Спустя несколько часов подобного спарринга началось следующее упражнение. Матоны отсыпали землёй круги, один в другом с уменьшением в два метра, от самого большого в двадцать метров в диаметре. Последний круг так и вовсе получился в два метра. Вначале матоны встали на границе большого круга и, собираясь делать по шагу каждые тридцать секунд, поставили мне задачу в течение десяти минут не подпускать их к следующему кругу. С этим проблем у меня не возникло. На следующем испытании диаметр кругов сузился, а потом ещё, и ещё — вскоре я перестал справляться из-за накопившейся усталости и постоянного бега от матона к матону.

Следующим испытанием было преодоление стены щитов. Потом опять спарринг, потом вновь стена щитов. Каждый раз, когда я проигрывал или допускал ошибку — Клаус останавливал тренировку и доходчиво объяснял, что именно я сделал не так. Эти короткие промежутки дарили секунды отдыха, но, всё равно, на обеде в академической харчевне я едва удерживал ложку двумя руками. Они дрожали, пальцы едва сгибались, а в кистях, локтях и плечах болело как у старика-артрозника.

После обеда начался второй этап особой тренировки, повторявший первый, но теперь матоны могли пользоваться любыми умениями.
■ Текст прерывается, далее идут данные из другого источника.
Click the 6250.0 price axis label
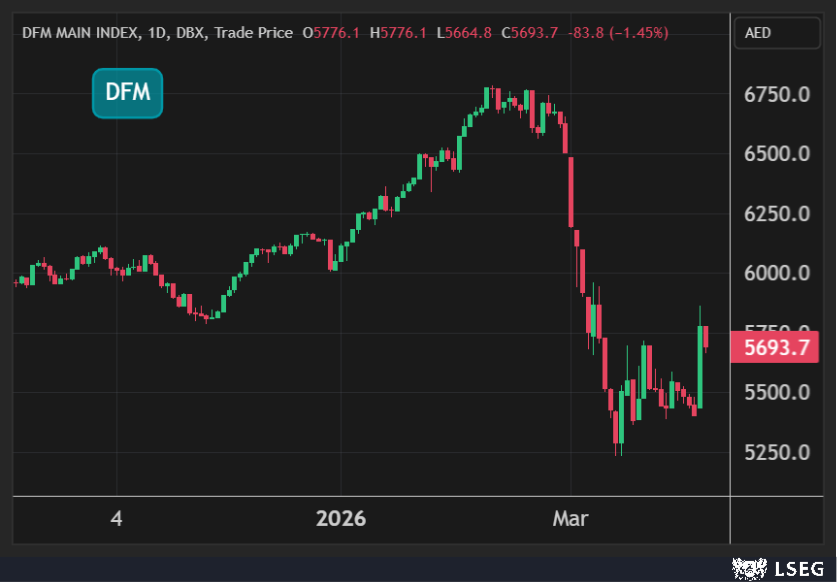The height and width of the screenshot is (582, 837). (776, 214)
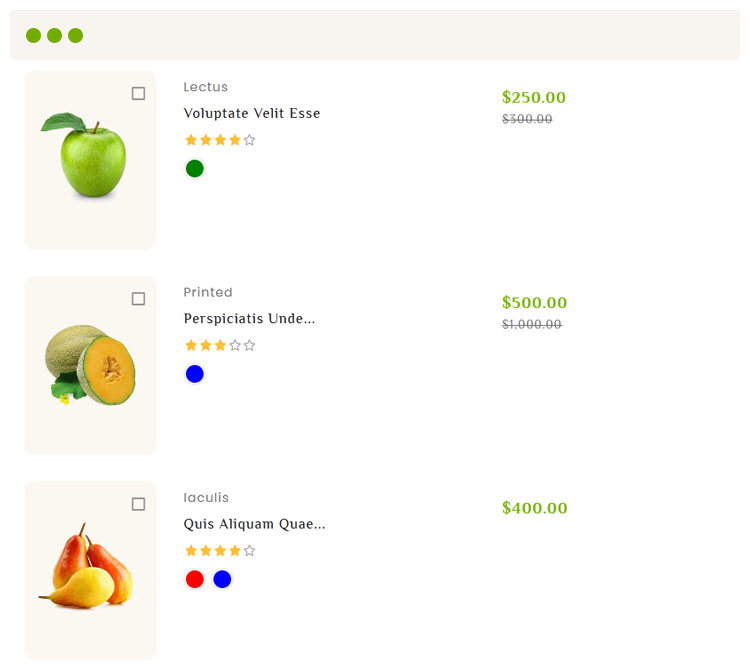Image resolution: width=750 pixels, height=670 pixels.
Task: Pick the blue swatch under Perspiciatis Unde
Action: coord(195,374)
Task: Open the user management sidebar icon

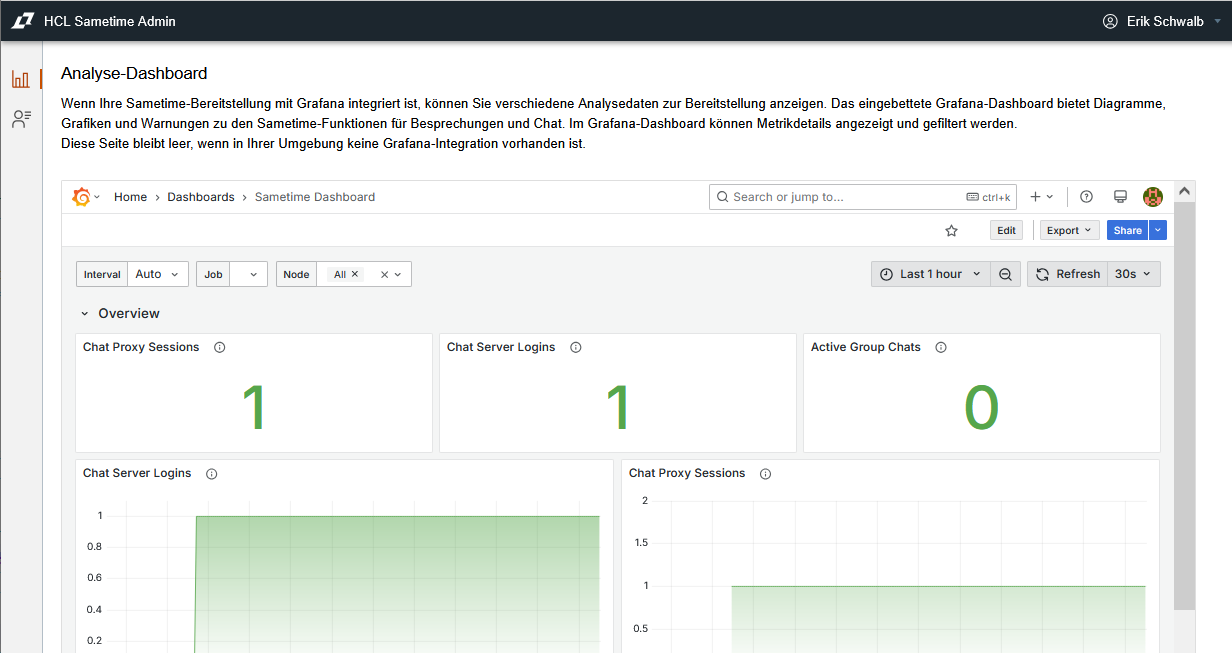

И они ими пользовались, теми же «Рывками» и «Ударом щита». Для меня же умения были под запретом, как и всегда до этого. В этом и был заключён второй смысл особых тренировок, когда как первый — в кратчайший срок «нарастить» мне мышечную память и реакцию.

Ещё на первой тренировке Клаус объяснил, что умения запрещены для моего же блага. Сама моя жизнь зависит от того, смогу ли я без умений выстоять против ничем не ограниченного противника. Это не значит, что в настоящем бою я должен обходиться без умений, даже без базового «Рывка» — но я должен по максимуму экономить свои силы. Битву ведь можно выиграть двумя способами — продержаться дольше врага, или убить его быстрее, чем он убьёт тебя. Ну а раз ксатам по договором со Всеобщей Церковью разрешено владеть только посохом и кинжалом, то путь к победе выглядит очевидным. Ещё тренировки помогут мне подгадать время, когда противник соберётся использовать умения, и вобьют в мою голову правило убивать врага сразу, не дожидаясь раскрытия его потенциала.

В конце сегодняшней тренировки, когда матоны с щитами ушли в башню, а я едва удерживал посох в руках — Клаус подозвал двух фаронов с самым низким показателем Воли, чтобы те стали манекенами для отработки печатей.

Наверно, от усталости я не почувствовал угрызений совести, когда зачитал строки «Паутины» и молочного цвета шарик попал в грудь фарона. Его ноги белёсыми нитями привязались к земле, а система тут же оповестила, что заклинание будет действовать ровно десять секунд. Во второй раз «Цепь притяжения» сорвалась с моей руки шариком цвета старой ржавчины, под ногами фарона вспыхнула печать сходная свитку. Разумного сорвало с места, и он как огромным «Рывком» преодолел семь метров, врезавшись в меня и сбив с ног.

Вот только от усталости я не почувствовал и как сработали печати, заряженные Раскаей. Я просто не понял момента, когда подал ману в печати и заклинания активировались. Неприятно, но ещё будет возможность их проверить перед добычей полёвок.

— Лик’Тулкис, мы извещены о предстоящем в следующем налиме, — сказал Клаус, отпустив фаронов. Они безмолвной покачивающейся линией побрели в башню. — Магистрат поставил меня возглавить твоё сопровождение, вместе с шестью другими матонами и фарасаром.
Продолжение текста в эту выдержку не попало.